Sandberg proposes four key recommendations in battling these stereotypes, namely:
1.) Have confidence in yourself.
There has been much research done that prove men remember performing well, while women often feel they did not perform good enough. When men are successful, they attribute it to their skills, whereas women’s success is frequently associated to their effort, handwork, luck, and assistance from others.
While “feeling like a fraud” is an emotional tendency existent among all people, this is more evident in women. That being said, Sandberg insists everyone, women especially, should not wait to be sure they are qualified before they apply. “Take a seat at the table anyway”. In doing so, women will be surprised how much opportunities they will have gained for themselves overtime.

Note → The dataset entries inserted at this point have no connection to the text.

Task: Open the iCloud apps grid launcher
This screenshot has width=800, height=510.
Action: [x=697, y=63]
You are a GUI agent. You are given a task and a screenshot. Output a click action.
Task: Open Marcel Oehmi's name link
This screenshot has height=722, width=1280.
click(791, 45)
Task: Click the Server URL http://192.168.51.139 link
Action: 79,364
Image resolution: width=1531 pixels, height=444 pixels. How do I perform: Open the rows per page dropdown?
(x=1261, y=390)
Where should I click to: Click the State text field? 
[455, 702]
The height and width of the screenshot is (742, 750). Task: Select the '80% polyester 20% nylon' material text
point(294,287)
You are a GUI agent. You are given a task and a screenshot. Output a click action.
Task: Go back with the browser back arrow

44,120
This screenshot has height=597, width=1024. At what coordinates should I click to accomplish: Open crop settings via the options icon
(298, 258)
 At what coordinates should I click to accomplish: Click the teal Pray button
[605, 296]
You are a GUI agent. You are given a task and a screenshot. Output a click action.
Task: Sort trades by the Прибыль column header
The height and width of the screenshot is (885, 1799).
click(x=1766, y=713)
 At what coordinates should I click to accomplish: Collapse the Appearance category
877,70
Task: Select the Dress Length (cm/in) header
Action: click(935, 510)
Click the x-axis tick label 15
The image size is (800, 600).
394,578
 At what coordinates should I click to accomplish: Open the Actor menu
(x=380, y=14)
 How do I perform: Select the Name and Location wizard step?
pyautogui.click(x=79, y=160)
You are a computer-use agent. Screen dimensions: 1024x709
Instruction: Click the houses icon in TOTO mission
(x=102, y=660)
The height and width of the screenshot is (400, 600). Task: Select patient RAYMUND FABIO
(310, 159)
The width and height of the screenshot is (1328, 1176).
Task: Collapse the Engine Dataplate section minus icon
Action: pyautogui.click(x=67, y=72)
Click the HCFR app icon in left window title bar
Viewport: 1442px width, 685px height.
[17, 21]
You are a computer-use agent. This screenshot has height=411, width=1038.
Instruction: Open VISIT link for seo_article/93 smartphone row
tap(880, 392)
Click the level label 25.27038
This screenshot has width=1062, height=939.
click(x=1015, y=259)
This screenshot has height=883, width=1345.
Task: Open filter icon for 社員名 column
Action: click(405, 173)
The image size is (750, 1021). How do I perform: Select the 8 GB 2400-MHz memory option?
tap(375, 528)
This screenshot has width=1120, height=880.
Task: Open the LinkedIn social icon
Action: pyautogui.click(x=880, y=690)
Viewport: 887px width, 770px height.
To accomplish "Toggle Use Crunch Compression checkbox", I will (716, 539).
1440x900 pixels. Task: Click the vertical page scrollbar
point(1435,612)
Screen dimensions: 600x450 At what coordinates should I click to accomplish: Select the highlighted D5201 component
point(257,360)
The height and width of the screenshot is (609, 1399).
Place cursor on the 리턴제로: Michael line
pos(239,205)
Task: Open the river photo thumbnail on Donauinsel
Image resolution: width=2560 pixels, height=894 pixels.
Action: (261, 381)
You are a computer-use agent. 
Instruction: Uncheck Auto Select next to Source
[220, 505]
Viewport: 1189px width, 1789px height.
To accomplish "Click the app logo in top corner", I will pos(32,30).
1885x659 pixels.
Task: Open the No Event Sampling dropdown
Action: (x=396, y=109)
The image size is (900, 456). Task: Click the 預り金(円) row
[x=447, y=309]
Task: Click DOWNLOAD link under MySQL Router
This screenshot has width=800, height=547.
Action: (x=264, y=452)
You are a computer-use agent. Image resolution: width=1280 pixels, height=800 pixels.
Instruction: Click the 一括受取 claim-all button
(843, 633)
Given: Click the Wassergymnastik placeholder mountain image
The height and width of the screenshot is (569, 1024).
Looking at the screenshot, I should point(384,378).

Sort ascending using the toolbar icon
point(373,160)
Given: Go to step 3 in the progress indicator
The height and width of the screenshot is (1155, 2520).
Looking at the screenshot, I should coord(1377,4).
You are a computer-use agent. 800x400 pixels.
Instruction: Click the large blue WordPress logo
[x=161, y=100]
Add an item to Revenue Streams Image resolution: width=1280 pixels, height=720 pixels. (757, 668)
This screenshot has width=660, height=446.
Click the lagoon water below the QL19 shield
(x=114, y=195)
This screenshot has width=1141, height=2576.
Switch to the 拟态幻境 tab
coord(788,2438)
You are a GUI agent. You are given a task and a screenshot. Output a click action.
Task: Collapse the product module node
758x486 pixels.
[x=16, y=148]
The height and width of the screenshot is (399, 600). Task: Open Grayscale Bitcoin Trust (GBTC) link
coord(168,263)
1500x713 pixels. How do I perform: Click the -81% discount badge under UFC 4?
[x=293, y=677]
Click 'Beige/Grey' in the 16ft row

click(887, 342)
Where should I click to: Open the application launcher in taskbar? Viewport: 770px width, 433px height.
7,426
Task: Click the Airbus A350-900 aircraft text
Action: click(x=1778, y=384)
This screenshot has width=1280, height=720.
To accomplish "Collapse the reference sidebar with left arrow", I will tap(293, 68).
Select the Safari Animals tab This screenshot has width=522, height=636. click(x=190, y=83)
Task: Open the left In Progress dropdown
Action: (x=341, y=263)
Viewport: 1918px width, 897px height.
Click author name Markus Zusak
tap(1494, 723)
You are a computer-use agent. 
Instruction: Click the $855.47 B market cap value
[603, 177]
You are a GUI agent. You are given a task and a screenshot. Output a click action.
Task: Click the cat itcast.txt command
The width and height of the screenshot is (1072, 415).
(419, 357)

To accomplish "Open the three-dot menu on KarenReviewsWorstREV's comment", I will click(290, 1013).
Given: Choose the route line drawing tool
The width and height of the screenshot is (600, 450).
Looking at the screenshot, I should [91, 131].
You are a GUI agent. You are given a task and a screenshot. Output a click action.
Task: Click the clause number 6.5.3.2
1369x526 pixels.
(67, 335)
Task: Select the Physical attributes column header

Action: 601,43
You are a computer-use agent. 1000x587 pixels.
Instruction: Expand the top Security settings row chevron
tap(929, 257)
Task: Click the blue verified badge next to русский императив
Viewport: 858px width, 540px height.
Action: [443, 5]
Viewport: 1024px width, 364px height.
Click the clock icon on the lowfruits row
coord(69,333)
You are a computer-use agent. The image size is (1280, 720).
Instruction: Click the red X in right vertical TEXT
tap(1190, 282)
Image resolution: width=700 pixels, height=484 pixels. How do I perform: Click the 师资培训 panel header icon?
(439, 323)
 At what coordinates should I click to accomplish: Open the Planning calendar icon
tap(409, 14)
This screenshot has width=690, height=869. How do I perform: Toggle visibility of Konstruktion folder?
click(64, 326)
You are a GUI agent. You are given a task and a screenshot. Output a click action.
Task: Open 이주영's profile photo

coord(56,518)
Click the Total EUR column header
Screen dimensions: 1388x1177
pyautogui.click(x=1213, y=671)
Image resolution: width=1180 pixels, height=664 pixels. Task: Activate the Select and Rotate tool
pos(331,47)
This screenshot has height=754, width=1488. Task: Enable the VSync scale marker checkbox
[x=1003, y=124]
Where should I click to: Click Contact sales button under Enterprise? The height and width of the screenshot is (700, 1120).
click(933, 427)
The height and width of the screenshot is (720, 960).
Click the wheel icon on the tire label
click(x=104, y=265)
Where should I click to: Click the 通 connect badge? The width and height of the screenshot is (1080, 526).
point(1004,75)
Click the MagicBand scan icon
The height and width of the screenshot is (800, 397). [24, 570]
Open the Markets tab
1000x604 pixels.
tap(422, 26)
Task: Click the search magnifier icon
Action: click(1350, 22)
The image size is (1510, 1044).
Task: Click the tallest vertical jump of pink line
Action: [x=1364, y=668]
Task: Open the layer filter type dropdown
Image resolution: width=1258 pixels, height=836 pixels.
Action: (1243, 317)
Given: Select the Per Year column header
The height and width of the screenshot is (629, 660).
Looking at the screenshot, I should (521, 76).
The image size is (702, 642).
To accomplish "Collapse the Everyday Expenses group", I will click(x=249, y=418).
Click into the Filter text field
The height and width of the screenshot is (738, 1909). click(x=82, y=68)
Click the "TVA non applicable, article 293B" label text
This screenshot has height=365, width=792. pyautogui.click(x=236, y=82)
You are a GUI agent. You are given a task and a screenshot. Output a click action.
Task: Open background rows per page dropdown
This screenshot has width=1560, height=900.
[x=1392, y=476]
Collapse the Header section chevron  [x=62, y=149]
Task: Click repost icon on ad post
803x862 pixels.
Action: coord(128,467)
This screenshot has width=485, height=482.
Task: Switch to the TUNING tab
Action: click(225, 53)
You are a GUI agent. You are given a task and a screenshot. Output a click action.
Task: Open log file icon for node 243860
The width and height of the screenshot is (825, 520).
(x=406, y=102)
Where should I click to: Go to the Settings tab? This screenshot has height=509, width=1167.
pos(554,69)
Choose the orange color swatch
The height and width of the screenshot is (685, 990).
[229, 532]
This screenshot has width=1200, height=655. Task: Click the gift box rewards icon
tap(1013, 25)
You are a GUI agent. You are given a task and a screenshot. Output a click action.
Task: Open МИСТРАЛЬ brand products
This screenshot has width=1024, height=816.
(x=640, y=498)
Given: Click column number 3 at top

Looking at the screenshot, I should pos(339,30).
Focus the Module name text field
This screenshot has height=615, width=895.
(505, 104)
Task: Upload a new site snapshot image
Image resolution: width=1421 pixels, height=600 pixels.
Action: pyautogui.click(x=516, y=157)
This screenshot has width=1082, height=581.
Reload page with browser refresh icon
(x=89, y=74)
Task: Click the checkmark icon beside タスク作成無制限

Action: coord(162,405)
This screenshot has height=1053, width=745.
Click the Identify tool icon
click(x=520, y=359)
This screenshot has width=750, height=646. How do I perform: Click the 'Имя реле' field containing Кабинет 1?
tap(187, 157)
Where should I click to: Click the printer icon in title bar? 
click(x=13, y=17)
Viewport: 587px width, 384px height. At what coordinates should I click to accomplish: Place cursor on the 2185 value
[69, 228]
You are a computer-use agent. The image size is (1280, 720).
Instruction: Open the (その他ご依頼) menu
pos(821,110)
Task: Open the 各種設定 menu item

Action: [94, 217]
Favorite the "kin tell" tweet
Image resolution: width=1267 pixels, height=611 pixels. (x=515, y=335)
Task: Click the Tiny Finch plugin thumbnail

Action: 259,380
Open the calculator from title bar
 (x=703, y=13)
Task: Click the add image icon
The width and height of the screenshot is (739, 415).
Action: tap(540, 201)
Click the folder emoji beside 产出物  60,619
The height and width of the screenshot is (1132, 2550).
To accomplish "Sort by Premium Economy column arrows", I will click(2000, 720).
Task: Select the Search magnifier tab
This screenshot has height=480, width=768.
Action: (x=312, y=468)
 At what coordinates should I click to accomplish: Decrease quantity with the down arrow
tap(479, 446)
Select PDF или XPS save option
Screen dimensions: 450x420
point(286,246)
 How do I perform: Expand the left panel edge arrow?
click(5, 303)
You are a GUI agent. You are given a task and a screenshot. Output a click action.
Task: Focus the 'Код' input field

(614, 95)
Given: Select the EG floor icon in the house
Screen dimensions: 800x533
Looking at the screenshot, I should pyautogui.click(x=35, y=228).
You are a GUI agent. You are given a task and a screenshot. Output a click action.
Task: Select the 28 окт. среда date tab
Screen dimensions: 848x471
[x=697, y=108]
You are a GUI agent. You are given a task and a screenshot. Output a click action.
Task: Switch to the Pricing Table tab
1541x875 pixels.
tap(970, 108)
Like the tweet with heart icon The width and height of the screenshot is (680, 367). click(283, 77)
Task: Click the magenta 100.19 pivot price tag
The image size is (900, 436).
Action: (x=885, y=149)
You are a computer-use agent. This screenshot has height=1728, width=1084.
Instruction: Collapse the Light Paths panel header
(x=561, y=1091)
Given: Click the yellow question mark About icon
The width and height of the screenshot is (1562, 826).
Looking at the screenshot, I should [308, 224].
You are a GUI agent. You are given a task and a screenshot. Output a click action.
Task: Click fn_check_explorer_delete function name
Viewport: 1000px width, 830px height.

2.) Change the stereotypes.
Sandberg tells the story of her siblings. Apparently, her younger brother and sister labeled themselves as her employees #1 and #2; even though all Sandberg’s ever done was simply organize how her siblings played. Females are called bossy when they lead, which thus discourages leadership. If enough women lead, Sandberg is affirmative that the stereotype will change.
3.) Start out aiming high.
One young lady interviewed for a job with Sandberg. During their talk, the woman explored her concerns about work-life balance, pregnancy leaves, etc. When asked if the woman had a child, the interviewee claimed that she didn’t and actually did not plan to marry anytime in the future. Sandberg discusses that she sees this a lot in women. We are burdened with a lot of responsibility for housework and childcare, therefore find ourselves already compromising our professional goals when there is not yet need for any.
We are always told that we can’t have it all, when in fact 70% of all women in the U.S. have to work full time; so we do it all anyway. Sandberg asks the audience to think of a career as a marathon, and pretend graduating from college is the gunshot. Throughout the run, men are cheered to “keep running”. Women, on the other hand, are questioned: “Are you sure you want to do this? Don’t you want kids? Should you be working when you have a child at home?”
With this, Sandberg reiterates the importance of dreaming any dream: do not lean back about responsibility when it’s not yet there.
4.) Support each other.
Finally, this is where Lean In’s “Circles” program come into play. Sandberg states that it is through circles of support, peer groups, that each individual can lean in and slowly achieve to real equality, one person at a time.
In closing, Sandberg asks: “What would you do if there were no barriers?” The audience all closed their eyes, and when we opened them, Sandberg ends her talk saying, “then do it.”
The Lean In event concluded with a Q&A session, where most of the questions came from Haas undergrads and MBA candidates. Among the undergraduates who spoke up were David Noland, Julie Brown, Rumyana Ga, and Subha Rengarajan.
One of the most memorable and powerful tales I take away from the Q&A is that about Sheryl Sandberg’s inspiration. She describes her grandmother, while no longer with us, as her motivation for pushing through with her non profit. Sandberg’s grandmother grew up in poverty and was routinely pulled out of school to do odd cleaning jobs in order to put her brothers into school. Despite all her strifes, she graduated with a Bachelor’s Degree, in fact, at UC Berkeley. She had started a business out of nothing; selling fake watches to raise a huge amount of money for a clinic she felt passionate about.
Sandberg is empowered to continue her cause: what if her grandmother grew up in another era where there were more opportunities available to women? This is why she works so hard to at least close the leadership gap between genders for our generation.